A few Major Mitchell Cockatoos were seen in April and May at a sandhill near Wanganella where there is a small resident population. About 15 birds were seen on 3 January feeding on dillon bush berries and hopbush seed north of Moulamein.

A few Blue-winged Parrots started coming through in April. During May a flock of 50 was seen feeding around a rice crop; that is the largest flock I’ve ever heard of in this district; and on 23 May another six were seen flying over south of Wanganella.

A flock of Buff-rumped Thornbills was seen along the Billabong Creek at Wanganella on 5 May, which is the furthest west I have recorded this species on the Billabong — previously only having recorded them in the Conargo area. On the same day both the Yellow-rumped and Spotted forms of Spotted Pardalote were recorded.

A natural hybrid Mallee Ringneck/Yellow Rosella cross was seen along the Outfall drain at Booroorban in December. Yellow Rosellas did not occur in this area prior to the creek having permanent water in it (1970s +). The two species would not have come into contact with each other until recent years. This is the second natural hybrid I have seen of these two species; the other was north of Jerilderie.

Painted Honeyeaters returned to the boree country south of Wanganella. The first call was heard on 23 December and a pair was nest-building on 30 December. Another nest with eggs was seen on 31 January. By March all the adults appeared to have departed and the last immatures were seen in late March.

A small colony of Orange Chats bred out on the plains over summer. When first located in early October a pair was feeding young in a nest. They resided in a large paddock (about 2000 hectares) of quite dense cottonbush Maireana aphylla, and at times up to 15 birds were present. I think that at least three pairs nested in this area. The species has become scarce south of the Murrumbidgee in the last 20 years — since the big dieback of bladder saltbush in the early 1980s. It is not clear if these birds are a transient or resident population. They were seen regularly through the summer but became hard to find after breeding had finished in March. There was some movement of Orange Chats over summer, illustrated by a record near Swan Hill where I have not recorded them for some years.

With no apparent effort a Wedge-tailed Eagle was seen to catch a small kangaroo on the plains on 6 November. This is the second occasion I have seen Wedgies take kangaroos — both since the introduction of the rabbit calicivirus. On the previous occasion two Wedge-tails killed quite a large kangaroo. On another occasion over summer two Wedge-tails were seen in hot pursuit of a White-necked Heron — which only just managed to elude them.

Spotted Harrier records have been scant over summer with only a handful of sightings. Strangely, a few turned up in April and May when they usually depart the area — such is the strange nature of the seasons at present.

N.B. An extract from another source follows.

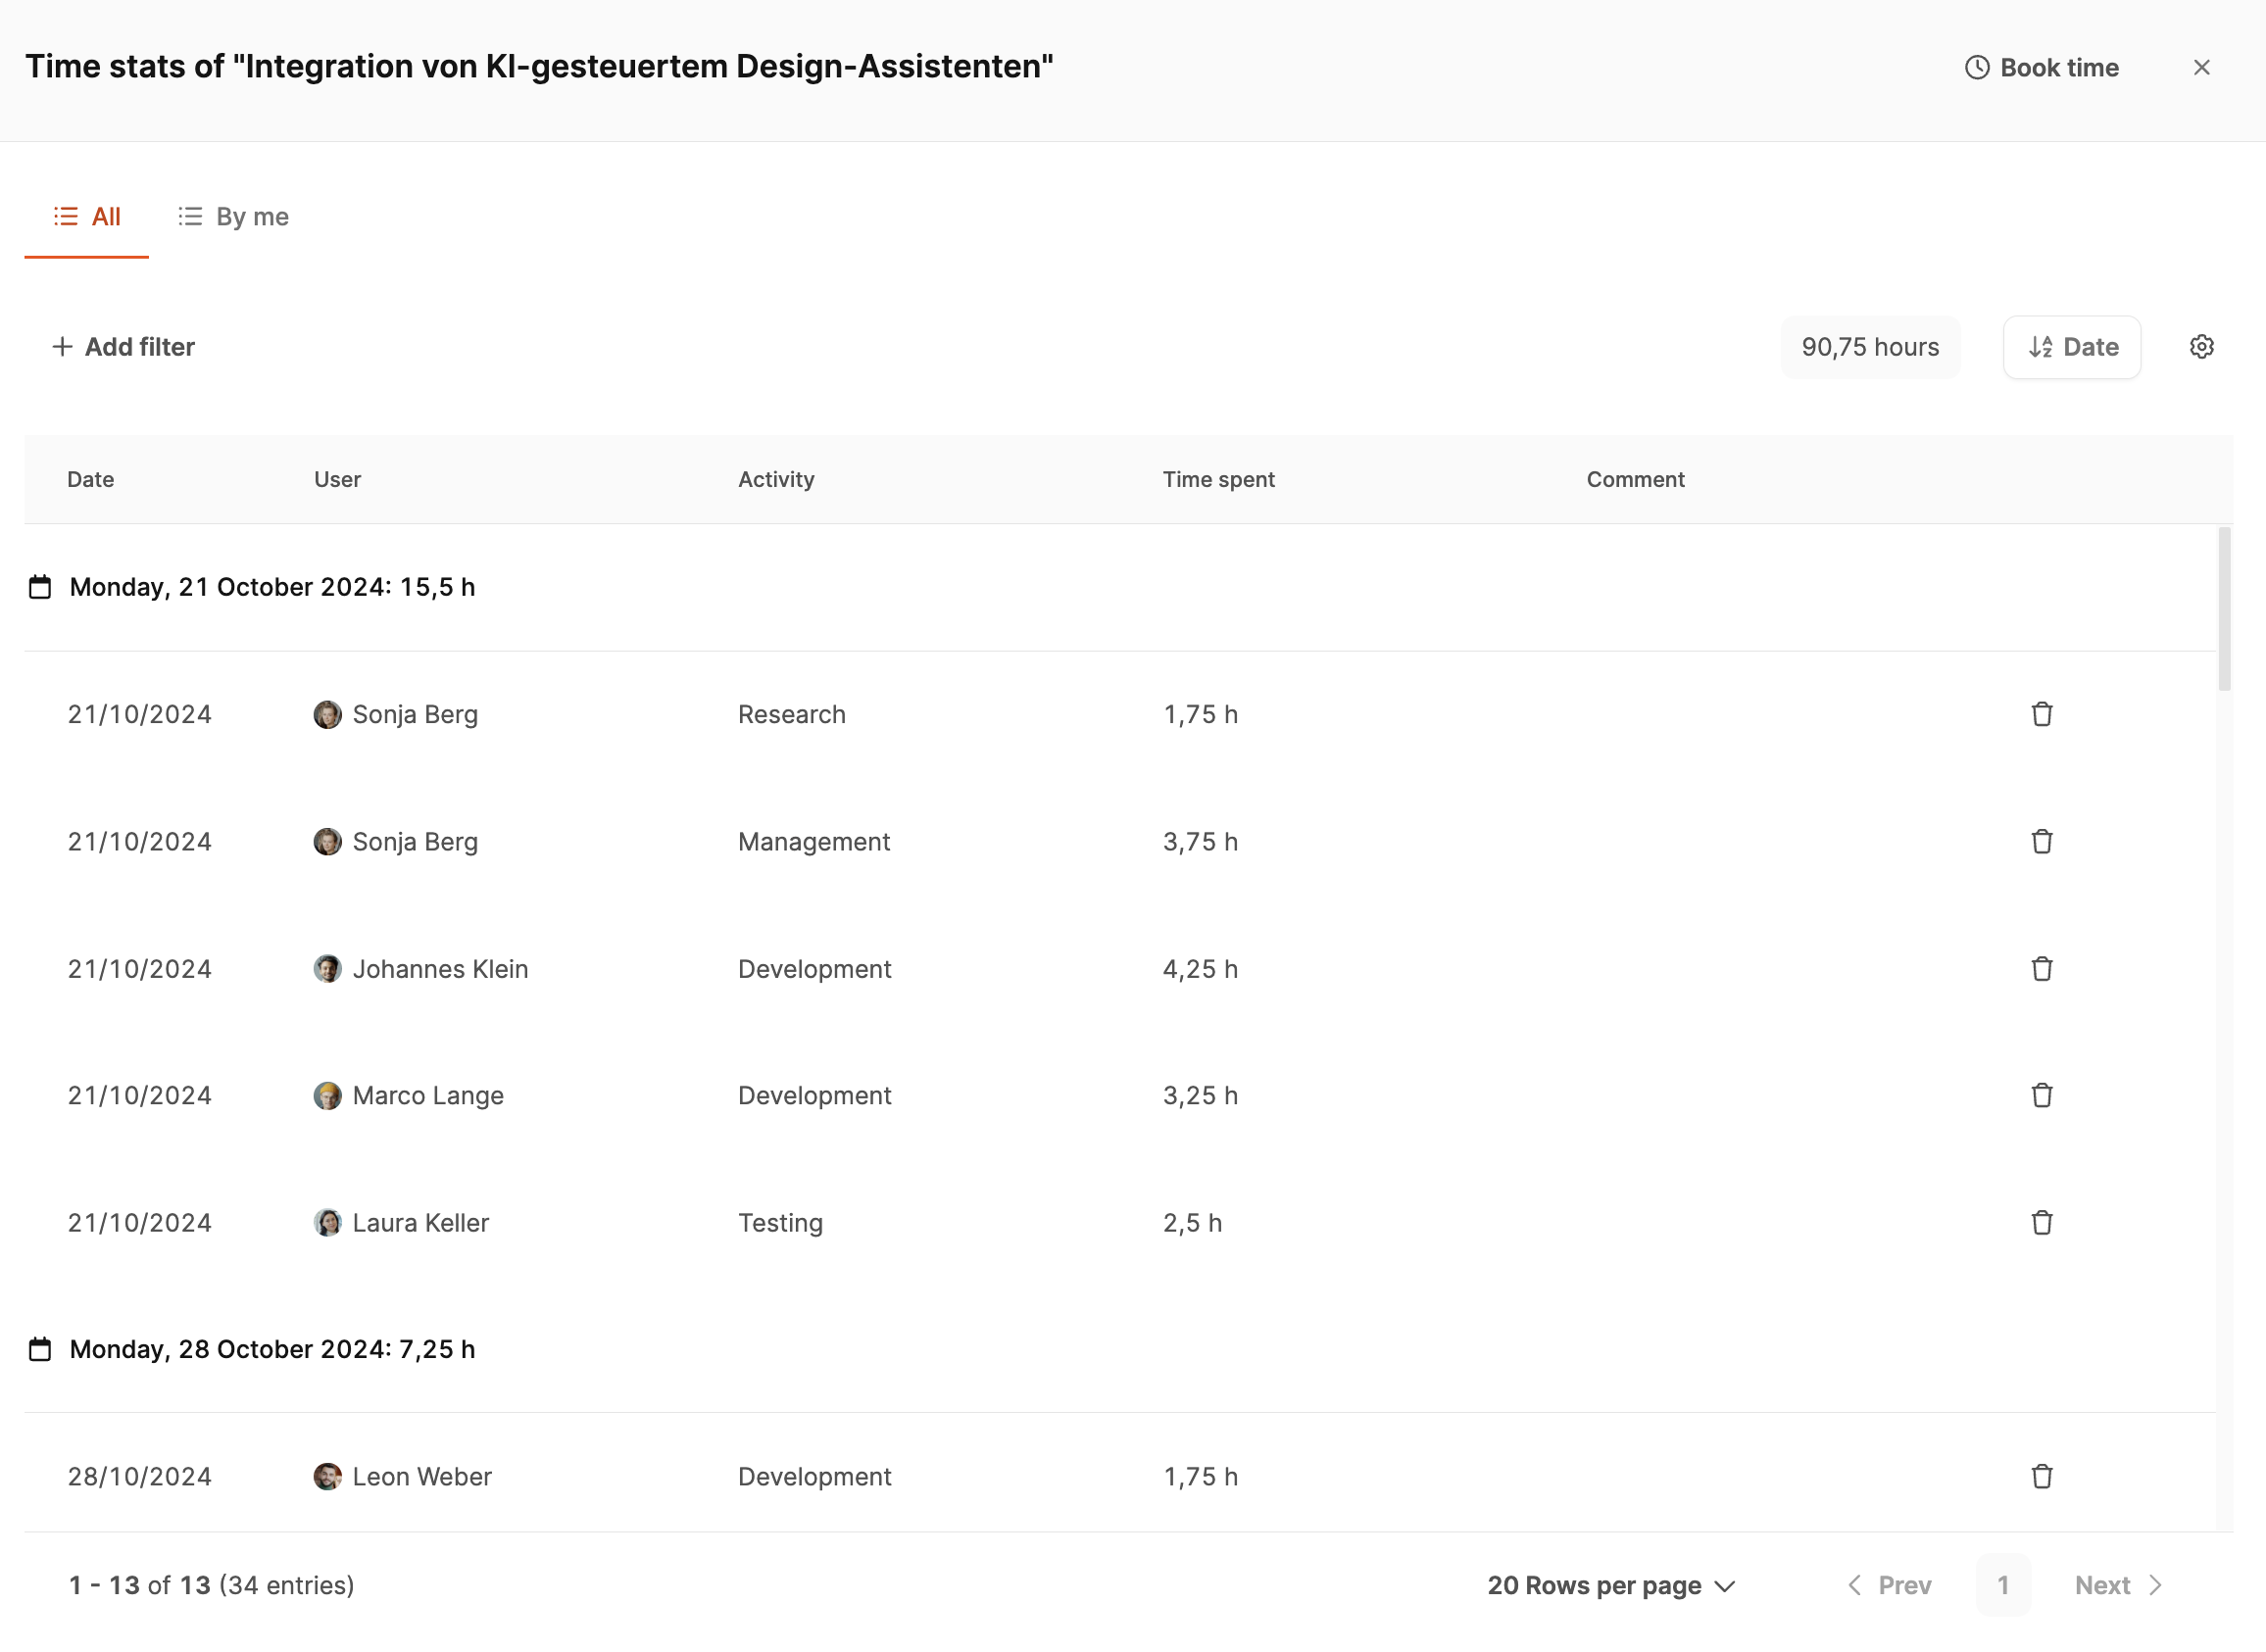
Task: Delete Johannes Klein's Development entry
Action: (2041, 968)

With the ground being so bare out on the plains Fat-tailed Dunnarts Sminthopsis crassicaudata have been obvious; about 15 were seen on 7 November and about the same number on 15 April. On the latter occasion they had been flooded out of the ground by a heavy thunderstorm and a European Fox was using that happening to his advantage.

A Narrow-nosed Planigale Planigale tenuirostris was also seen on 7 November. This is only the second time I have observed this species in the wild in 20 years of spotlighting. On both occasions it’s been during drought when the plains were very bare. It would be nearly impossible to see this tiny creature at other times.

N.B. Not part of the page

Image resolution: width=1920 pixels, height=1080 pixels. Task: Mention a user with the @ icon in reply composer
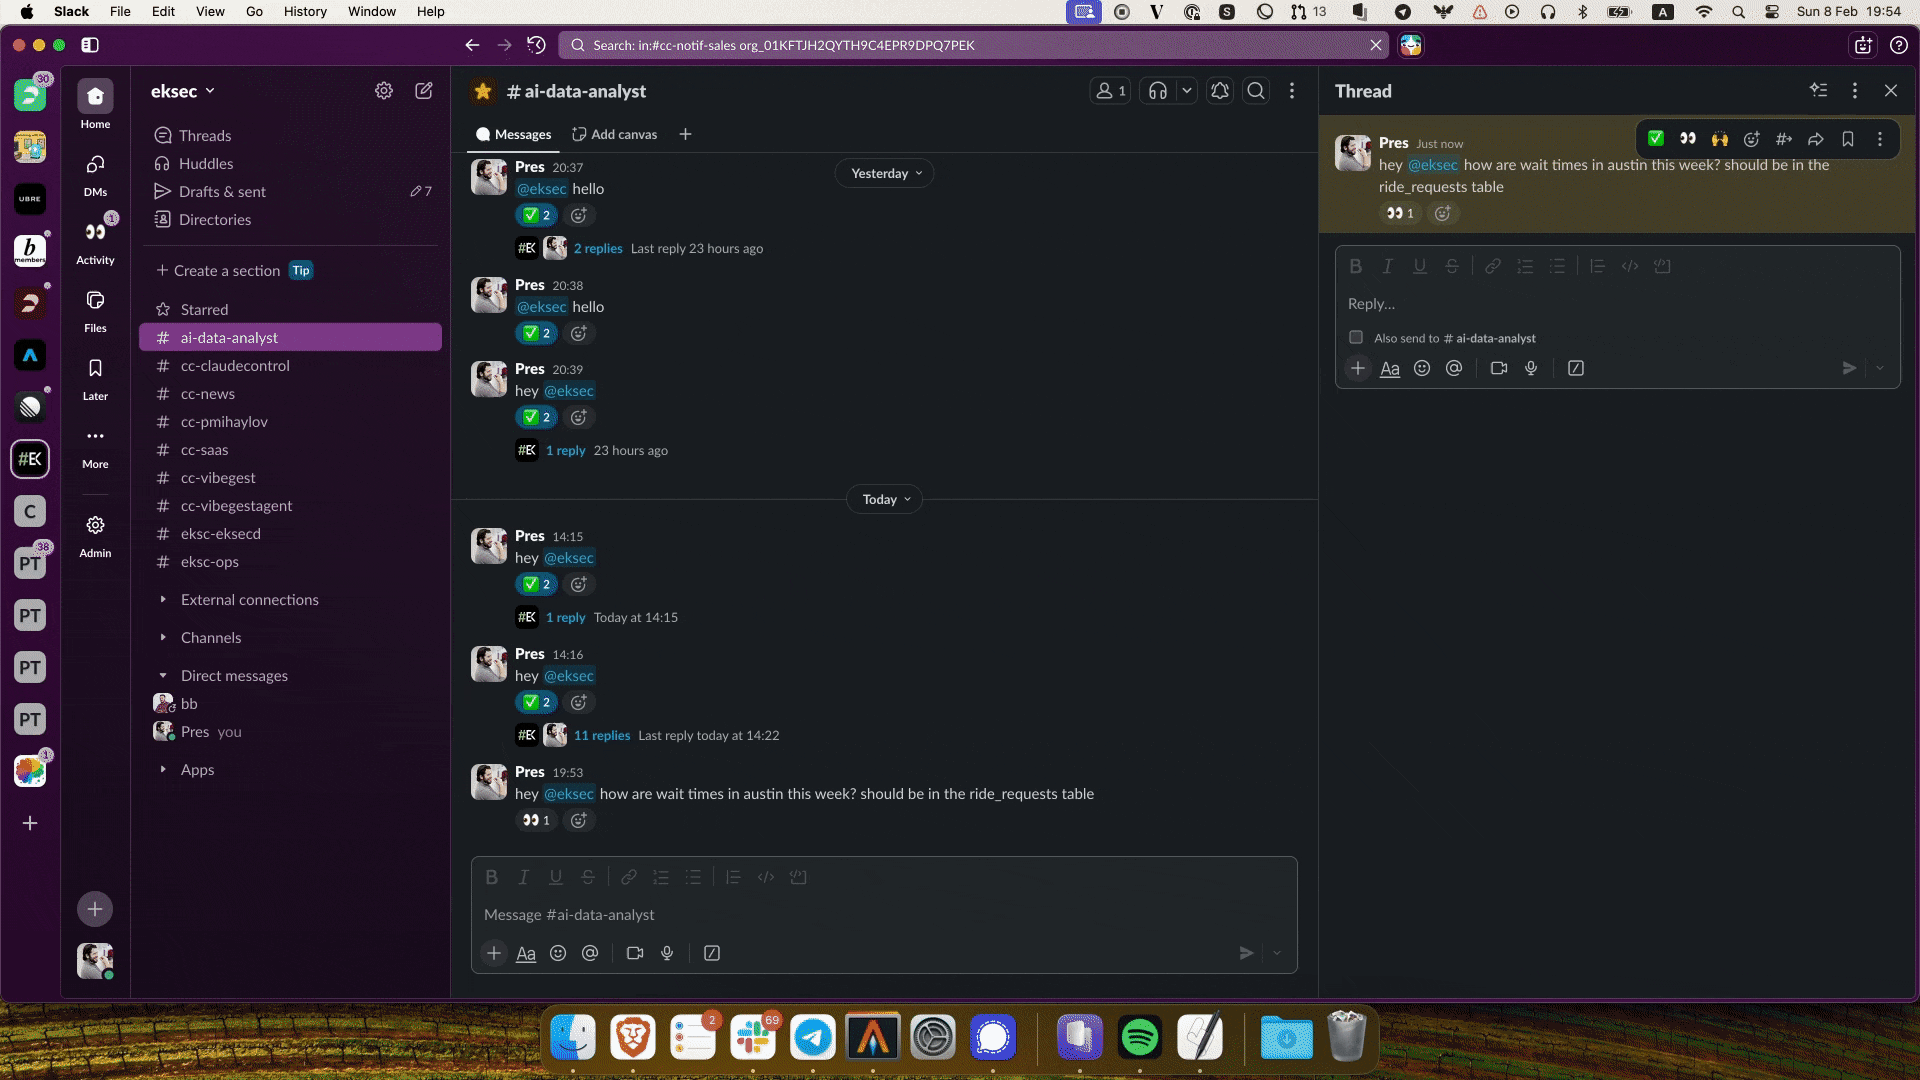[x=1454, y=368]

On two occasions after thunderstorms over summer and autumn the burrowing frogs have appeared briefly. On 21 January a few of the extremely cute spadefoot frog Neobatrachus sudelli and some giant banjo frogs Limnodynastes interioris – a very impressive beast – came to the surface. After a heavier storm on 15 April at least 15 spadefoot were seen and six or so giant banjos. However, the water disappeared within days so there was no opportunity for these species to successfully breed.